太陽が見てるから
陽炎のように、でも、温く濃い黄色の月明かりに浮き彫りになっている、机と椅子たち。

教卓の上に飾られていた白いかすみ草まで、ほんのりと月色に染まっていた。

ビードロのような硝子細工の花瓶の中で月光がプリズムし、質素な黒板を際立たせていた。

月明かりで浮き彫りとなった薄明かるい教室の、窓際後ろから3番目の席。

月光の眩しさのせいでシルエットになった翠が、机に伏せていた体を起こした。

教室の入り口で突っ立っているおれを、翠は幽霊に遭遇したかのように目を丸くして見つめた。

翠は毎日カラーコンタクトレンズをしていて、今日はブルーグレイ色の瞳をしていた。

「補欠? 何で居んのよ」

「それはこっちの台詞。翠こそ、こんな時間まで何してんの?」

おれが訊くと、翠は黒板の真上に掛けられている壁時計に視線を流した。

カツコツ、と絶え間なく響く時計の秒針の、繊細な音。

翠は言った。

「今日ね、スペシャルな日なの」

「スペシャル?」

「会いたい幽霊が居るの」

そう言って微笑んだ翠の横顔を見て、おれは息の根を止められた思いをした。

泣いていたのだろうか。

翠はブルーグレイの瞳を少し潤ませて、月明かりに照らされた目を手の甲でごしごし拭った。

「翠……?」

「てか、別に席間違えたわけじゃないから。
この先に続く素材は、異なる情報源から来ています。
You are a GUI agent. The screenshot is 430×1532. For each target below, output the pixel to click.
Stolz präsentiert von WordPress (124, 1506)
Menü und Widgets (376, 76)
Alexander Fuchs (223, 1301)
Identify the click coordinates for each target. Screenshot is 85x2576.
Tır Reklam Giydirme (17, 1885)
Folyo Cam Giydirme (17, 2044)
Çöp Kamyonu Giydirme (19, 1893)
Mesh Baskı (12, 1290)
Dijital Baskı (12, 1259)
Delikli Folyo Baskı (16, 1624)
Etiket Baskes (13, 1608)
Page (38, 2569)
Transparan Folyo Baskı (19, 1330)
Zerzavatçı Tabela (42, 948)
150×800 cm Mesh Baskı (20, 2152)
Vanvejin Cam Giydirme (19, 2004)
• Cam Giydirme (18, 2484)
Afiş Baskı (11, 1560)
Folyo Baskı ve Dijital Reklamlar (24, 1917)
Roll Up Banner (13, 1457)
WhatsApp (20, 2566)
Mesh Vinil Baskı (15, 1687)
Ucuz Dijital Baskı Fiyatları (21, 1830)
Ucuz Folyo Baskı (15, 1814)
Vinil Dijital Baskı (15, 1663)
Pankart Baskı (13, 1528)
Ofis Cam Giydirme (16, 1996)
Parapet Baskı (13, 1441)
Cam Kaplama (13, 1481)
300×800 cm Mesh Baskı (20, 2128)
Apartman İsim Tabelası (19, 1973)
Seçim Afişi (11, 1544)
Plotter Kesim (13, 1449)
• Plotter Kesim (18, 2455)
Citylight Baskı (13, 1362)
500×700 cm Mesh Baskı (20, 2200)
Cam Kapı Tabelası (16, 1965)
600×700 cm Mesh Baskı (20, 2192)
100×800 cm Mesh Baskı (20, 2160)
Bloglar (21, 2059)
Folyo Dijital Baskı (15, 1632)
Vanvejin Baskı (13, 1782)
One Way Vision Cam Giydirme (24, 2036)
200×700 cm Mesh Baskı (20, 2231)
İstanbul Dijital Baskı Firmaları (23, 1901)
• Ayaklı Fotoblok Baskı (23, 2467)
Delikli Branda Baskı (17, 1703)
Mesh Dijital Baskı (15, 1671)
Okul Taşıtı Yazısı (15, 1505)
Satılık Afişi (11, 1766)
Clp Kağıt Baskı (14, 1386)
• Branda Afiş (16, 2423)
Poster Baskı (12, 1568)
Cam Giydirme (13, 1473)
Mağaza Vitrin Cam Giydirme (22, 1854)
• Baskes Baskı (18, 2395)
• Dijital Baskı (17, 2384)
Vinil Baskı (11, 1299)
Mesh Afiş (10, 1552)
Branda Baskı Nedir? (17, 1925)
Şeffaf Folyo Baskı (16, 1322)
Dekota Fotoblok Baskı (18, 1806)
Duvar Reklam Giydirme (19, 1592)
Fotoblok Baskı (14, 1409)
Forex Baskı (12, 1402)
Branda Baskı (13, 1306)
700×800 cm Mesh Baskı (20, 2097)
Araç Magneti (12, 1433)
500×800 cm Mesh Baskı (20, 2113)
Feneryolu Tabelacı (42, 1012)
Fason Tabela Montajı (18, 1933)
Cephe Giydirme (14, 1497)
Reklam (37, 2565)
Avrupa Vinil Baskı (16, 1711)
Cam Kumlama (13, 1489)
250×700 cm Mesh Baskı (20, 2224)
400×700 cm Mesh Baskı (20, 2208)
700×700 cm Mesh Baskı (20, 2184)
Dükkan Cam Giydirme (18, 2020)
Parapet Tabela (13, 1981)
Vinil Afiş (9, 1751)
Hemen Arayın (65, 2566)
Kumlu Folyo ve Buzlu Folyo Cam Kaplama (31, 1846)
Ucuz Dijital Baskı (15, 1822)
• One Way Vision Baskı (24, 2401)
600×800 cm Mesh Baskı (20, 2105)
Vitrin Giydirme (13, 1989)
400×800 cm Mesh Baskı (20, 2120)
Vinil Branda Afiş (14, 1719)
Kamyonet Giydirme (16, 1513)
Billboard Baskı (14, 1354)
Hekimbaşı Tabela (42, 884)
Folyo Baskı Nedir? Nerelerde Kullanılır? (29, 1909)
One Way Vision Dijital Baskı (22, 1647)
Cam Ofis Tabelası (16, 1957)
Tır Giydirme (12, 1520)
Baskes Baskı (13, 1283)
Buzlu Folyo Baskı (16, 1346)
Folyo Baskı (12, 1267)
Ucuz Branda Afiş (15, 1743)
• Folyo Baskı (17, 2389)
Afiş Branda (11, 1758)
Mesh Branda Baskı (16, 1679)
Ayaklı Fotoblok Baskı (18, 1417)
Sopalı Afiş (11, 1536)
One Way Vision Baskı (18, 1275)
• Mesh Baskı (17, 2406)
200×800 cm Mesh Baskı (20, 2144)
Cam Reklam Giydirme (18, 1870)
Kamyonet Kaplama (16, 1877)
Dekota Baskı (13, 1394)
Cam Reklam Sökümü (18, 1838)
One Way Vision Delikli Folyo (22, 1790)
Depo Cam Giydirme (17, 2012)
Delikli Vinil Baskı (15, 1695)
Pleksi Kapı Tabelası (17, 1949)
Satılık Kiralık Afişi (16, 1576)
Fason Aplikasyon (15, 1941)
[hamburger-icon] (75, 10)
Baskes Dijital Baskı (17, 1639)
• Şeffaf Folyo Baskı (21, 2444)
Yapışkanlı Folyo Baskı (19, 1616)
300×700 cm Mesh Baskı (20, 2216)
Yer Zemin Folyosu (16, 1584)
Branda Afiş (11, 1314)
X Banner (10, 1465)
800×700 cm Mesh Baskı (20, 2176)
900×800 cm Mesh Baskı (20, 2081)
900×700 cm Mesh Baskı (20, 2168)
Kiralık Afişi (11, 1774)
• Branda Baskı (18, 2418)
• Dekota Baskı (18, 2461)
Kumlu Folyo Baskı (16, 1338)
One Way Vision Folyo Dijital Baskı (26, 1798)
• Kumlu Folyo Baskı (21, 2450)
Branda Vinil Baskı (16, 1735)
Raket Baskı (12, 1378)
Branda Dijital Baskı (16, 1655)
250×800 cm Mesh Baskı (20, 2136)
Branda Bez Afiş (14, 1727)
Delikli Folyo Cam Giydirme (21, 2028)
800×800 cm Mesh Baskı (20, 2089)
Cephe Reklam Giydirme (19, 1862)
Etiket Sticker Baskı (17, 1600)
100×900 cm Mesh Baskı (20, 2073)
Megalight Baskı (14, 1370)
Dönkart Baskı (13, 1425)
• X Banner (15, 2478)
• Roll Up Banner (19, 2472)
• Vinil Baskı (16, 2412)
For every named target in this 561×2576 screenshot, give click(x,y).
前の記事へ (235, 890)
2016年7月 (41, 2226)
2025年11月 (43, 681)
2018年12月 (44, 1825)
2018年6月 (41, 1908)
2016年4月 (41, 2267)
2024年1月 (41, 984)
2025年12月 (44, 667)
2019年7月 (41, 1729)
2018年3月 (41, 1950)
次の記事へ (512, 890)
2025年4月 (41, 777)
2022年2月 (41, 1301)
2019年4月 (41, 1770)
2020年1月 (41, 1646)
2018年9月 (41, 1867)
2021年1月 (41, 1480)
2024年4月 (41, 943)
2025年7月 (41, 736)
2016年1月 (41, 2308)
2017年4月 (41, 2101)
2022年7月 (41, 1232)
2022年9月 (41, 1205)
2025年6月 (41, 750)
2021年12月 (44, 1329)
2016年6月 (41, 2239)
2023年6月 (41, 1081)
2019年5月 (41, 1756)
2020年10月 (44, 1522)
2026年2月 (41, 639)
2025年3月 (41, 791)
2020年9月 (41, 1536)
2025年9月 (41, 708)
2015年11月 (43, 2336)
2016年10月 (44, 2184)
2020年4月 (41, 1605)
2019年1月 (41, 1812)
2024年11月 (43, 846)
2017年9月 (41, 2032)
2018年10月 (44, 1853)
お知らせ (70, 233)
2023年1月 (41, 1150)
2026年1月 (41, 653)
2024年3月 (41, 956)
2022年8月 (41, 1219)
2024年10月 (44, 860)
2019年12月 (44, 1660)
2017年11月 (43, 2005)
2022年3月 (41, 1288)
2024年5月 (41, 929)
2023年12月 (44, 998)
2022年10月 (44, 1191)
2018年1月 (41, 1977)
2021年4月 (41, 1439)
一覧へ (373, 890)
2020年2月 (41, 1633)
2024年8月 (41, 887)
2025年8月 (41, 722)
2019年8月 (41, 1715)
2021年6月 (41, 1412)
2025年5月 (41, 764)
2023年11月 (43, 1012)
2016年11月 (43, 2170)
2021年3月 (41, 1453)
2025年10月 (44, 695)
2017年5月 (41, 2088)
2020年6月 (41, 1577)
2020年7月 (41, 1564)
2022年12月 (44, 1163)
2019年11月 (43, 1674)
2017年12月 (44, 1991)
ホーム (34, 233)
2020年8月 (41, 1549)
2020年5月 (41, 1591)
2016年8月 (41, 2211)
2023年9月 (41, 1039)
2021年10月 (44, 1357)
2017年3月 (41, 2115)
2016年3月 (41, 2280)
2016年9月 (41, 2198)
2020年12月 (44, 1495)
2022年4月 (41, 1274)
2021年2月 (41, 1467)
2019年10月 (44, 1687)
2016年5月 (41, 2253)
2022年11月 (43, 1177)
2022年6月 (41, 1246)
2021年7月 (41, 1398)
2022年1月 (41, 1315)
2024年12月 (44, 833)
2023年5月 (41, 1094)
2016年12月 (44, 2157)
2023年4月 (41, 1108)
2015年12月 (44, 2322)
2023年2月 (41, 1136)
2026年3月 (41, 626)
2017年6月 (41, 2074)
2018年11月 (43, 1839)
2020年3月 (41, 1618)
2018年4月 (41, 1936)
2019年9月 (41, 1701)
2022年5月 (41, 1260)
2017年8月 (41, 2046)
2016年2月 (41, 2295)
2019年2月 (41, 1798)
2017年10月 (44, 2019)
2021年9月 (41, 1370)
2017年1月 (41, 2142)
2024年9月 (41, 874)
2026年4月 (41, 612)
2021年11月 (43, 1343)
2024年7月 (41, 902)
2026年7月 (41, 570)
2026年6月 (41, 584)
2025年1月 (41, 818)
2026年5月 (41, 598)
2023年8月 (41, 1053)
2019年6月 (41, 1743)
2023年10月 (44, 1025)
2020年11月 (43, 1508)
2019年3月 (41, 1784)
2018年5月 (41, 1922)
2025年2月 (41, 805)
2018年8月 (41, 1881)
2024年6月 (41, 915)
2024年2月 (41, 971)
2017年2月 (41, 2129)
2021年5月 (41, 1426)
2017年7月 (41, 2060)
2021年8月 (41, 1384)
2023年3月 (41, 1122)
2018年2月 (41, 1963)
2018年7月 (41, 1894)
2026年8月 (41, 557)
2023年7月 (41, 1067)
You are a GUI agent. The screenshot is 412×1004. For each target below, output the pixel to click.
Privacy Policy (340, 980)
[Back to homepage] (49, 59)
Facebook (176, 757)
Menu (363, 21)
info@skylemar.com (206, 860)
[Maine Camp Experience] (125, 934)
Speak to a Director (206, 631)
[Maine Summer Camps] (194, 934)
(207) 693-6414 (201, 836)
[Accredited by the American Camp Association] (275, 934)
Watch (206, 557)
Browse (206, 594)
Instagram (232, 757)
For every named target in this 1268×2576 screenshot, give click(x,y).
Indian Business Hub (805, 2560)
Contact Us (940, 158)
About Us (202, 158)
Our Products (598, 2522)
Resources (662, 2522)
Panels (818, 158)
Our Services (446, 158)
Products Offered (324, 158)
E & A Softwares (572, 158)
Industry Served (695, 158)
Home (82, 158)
勘違いすんなよ」

借りただけだから、そう言って、翠はおれの席からガタリと立ち上がり、一つ後ろの自分の席に座った。

「お前、帰ったんじゃなかったの? 結衣が帰ったって言ってたけど」

と言いながら、おれは月明かりが射し込む自分の席に腰を降ろした。

そして、机の上に視線を落としてギョッとした。

月明かりに照らされた机の上に、3、4 粒の水滴が点々と輝いている。

おれには後ろを振り返る余裕も勇気もなかった。

いつも元気で明るくて、天真爛漫で笑ってばかりで。

そんな翠が泣いているような気がして、怖かった。

しばらく沈黙が続いた後、背後から翠がいつもと同じ明るい口調で話し掛けてきた。